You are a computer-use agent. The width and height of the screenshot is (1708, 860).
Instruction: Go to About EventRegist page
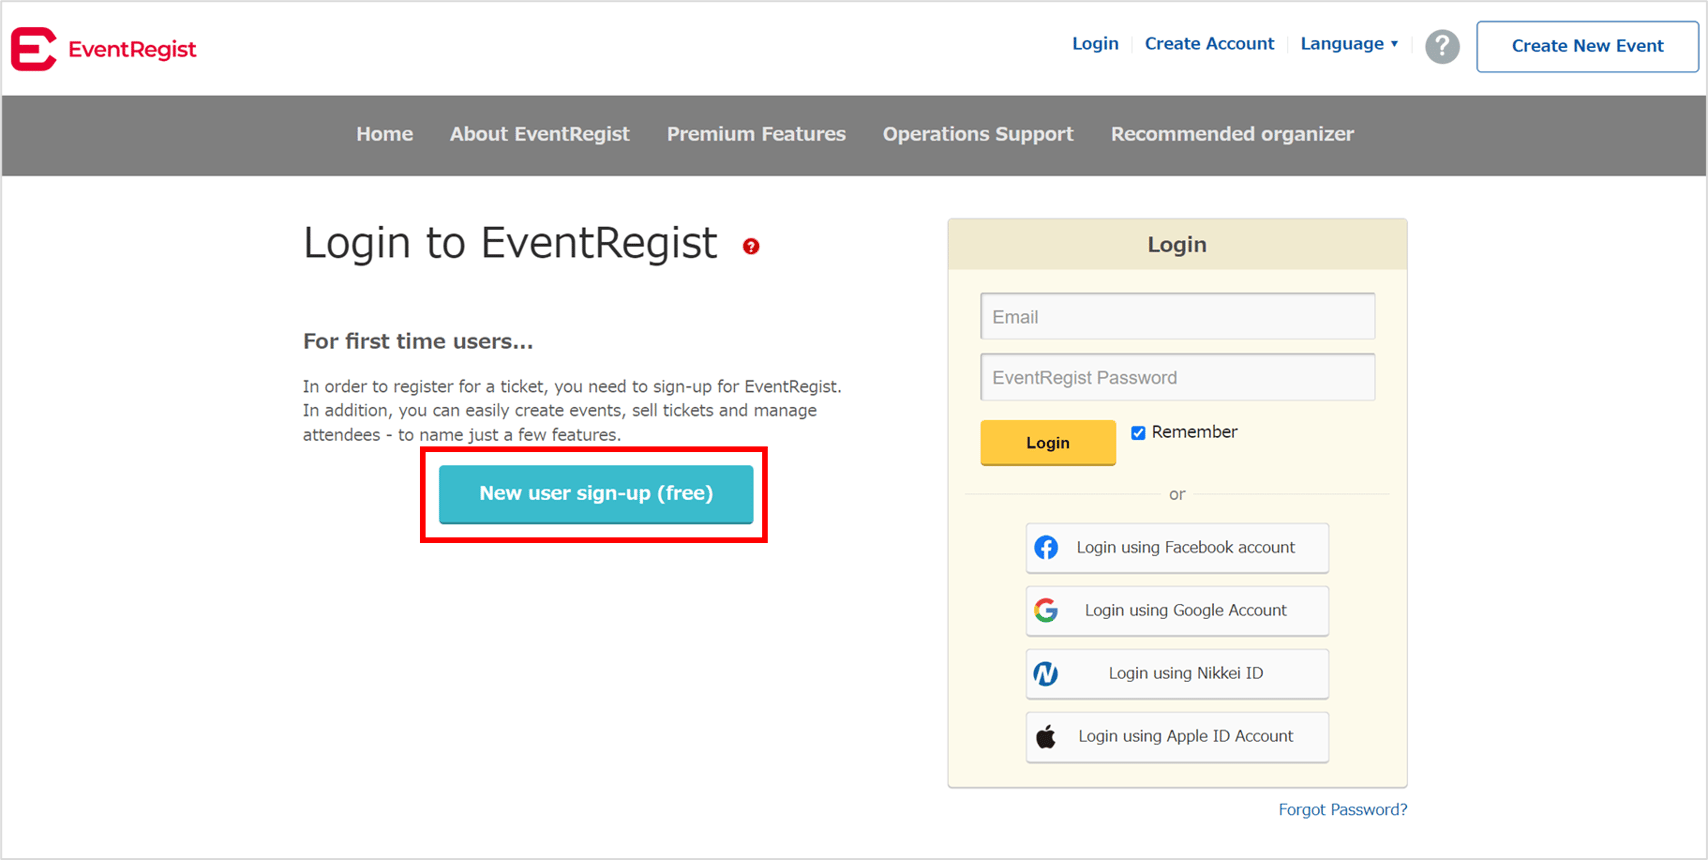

= = =

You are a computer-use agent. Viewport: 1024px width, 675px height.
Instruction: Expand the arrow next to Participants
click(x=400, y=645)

= = =

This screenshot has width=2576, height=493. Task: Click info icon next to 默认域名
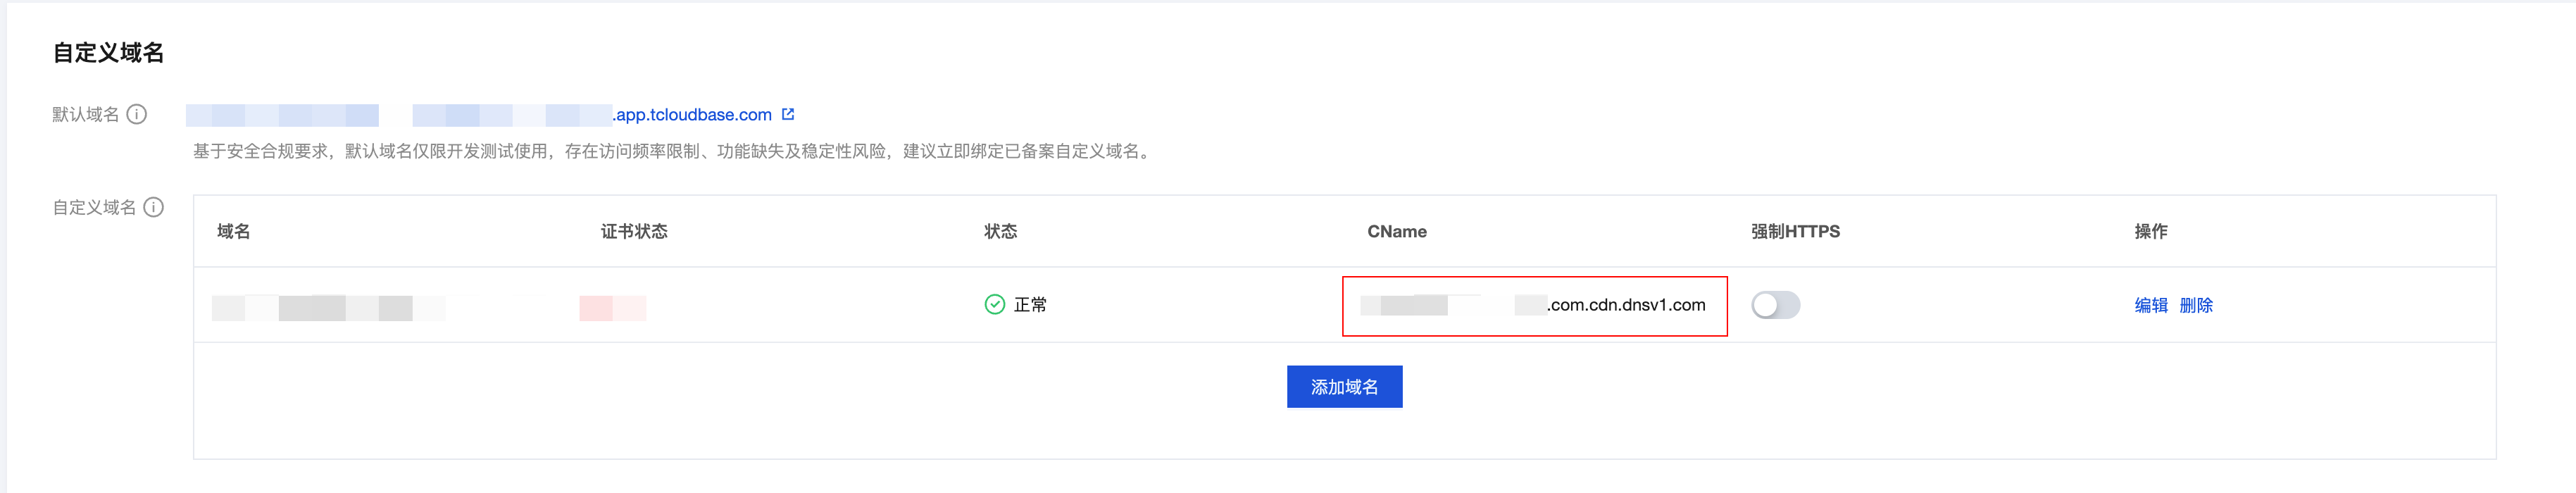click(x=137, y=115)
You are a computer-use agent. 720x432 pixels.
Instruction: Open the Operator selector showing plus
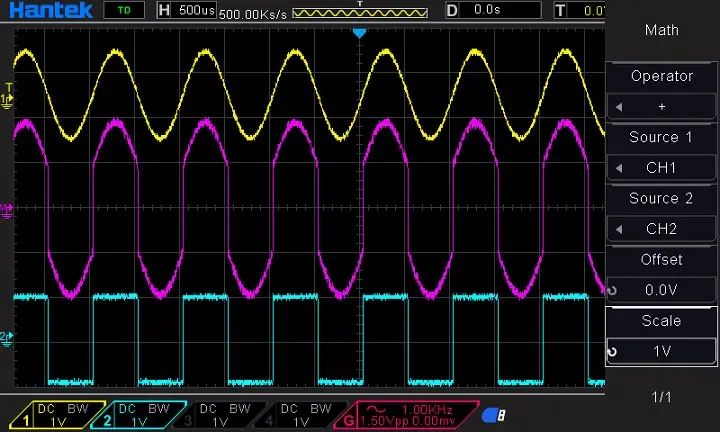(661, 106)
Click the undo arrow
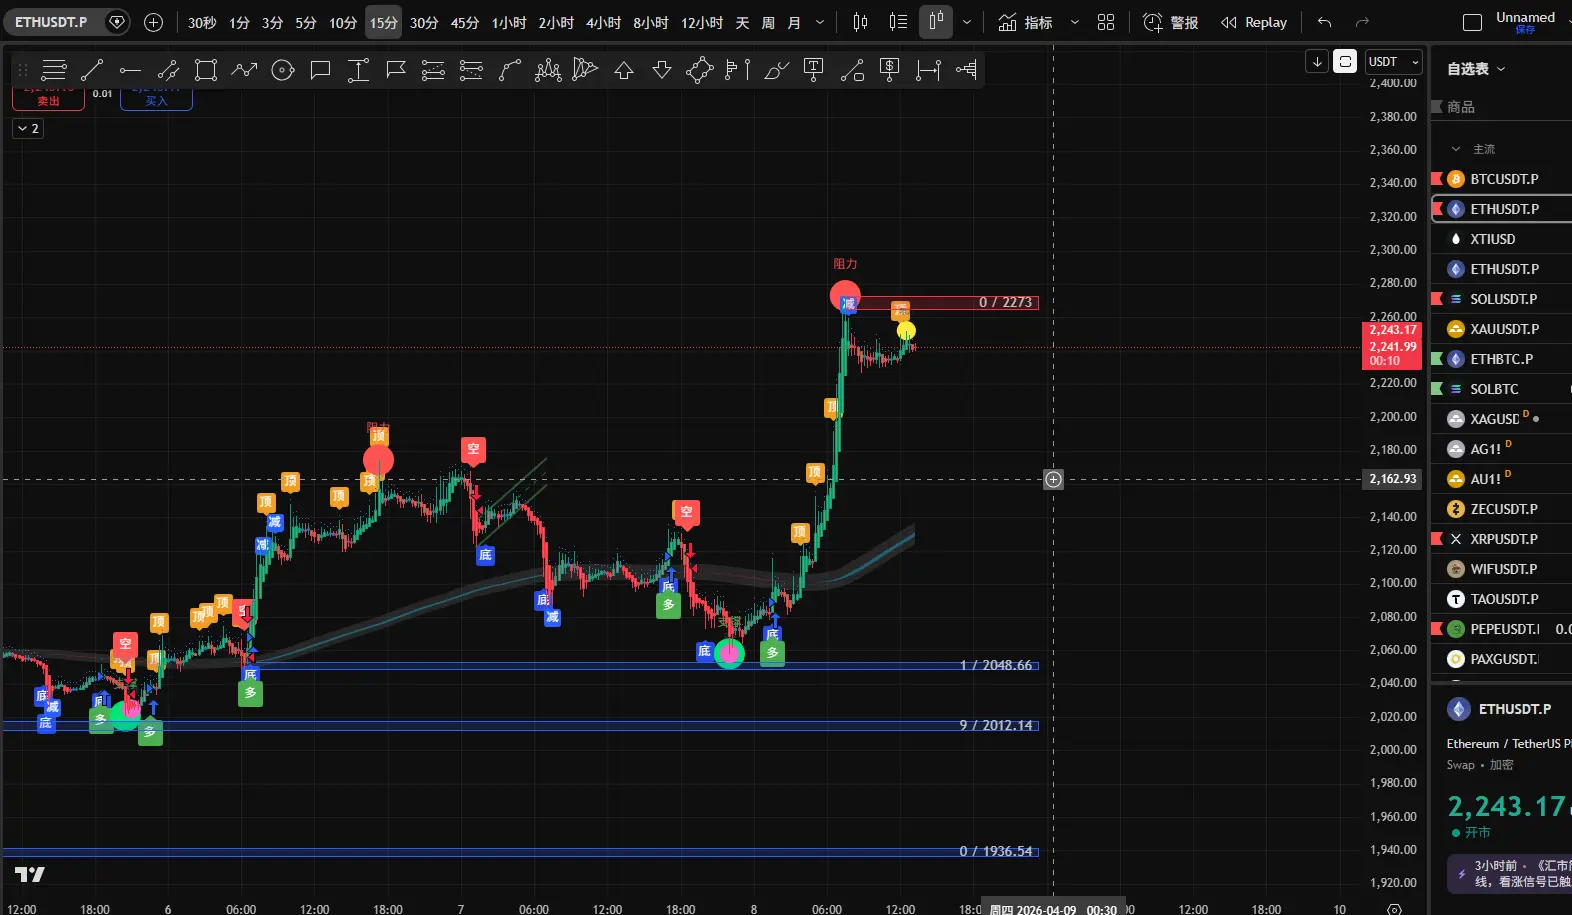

= = =

▸ **Required task**: From the records above, copy each line that contains the string "next". Case counts.

▸ **Completed task**:
Instruction: Expand the arrow next to Participants
This screenshot has width=2576, height=493. Task: Click info icon next to 默认域名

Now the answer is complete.